I peccati del figliol prodigo allagano la città

Altro gioiellino dell’Irish Film Festa che ha brillato nella suggestiva cornice estiva del Teatro Ettore Scola a Villa Borghese (appendice della Casa del Cinema) è l’irresistibile dark comedy Redemption of a Rogue di Philip Doherty, drammaturgo e regista teatrale, presentato sul palco dell’IFF dal protagonista Aaron Monaghan.

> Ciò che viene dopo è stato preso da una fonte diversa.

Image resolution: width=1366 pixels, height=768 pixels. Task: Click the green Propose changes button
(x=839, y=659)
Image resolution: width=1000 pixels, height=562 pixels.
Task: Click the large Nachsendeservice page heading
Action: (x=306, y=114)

Intrigante già la genesi (termine non casuale) del film, con un’intera cittadina a collaborare alle riprese (durate solo 21 giorni) per contenere i costi, dalla costruzione di una macchina per la pioggia (alquanto singolare dovervi ricorrere in Irlanda, fa notare la direttrice artistica del festival Susanna Pellis) al catering (delegato alla mamma del protagonista), arte ed artigianato che lavorano insieme ad un progetto ‘giocato in casa’, nella contea di Cavan, da cui provengono sia Monaghan che Doherty. Un atto d’amore e di coraggio, quello dei due principali artefici, assolutamente ricompensato; Redemption of a rogue incanta e diverte con una fotografia d’effetto, improbabili ed esilaranti (a volte anche dissacranti) visioni oniriche, umorismo nero ed ironia tipicamente irlandesi.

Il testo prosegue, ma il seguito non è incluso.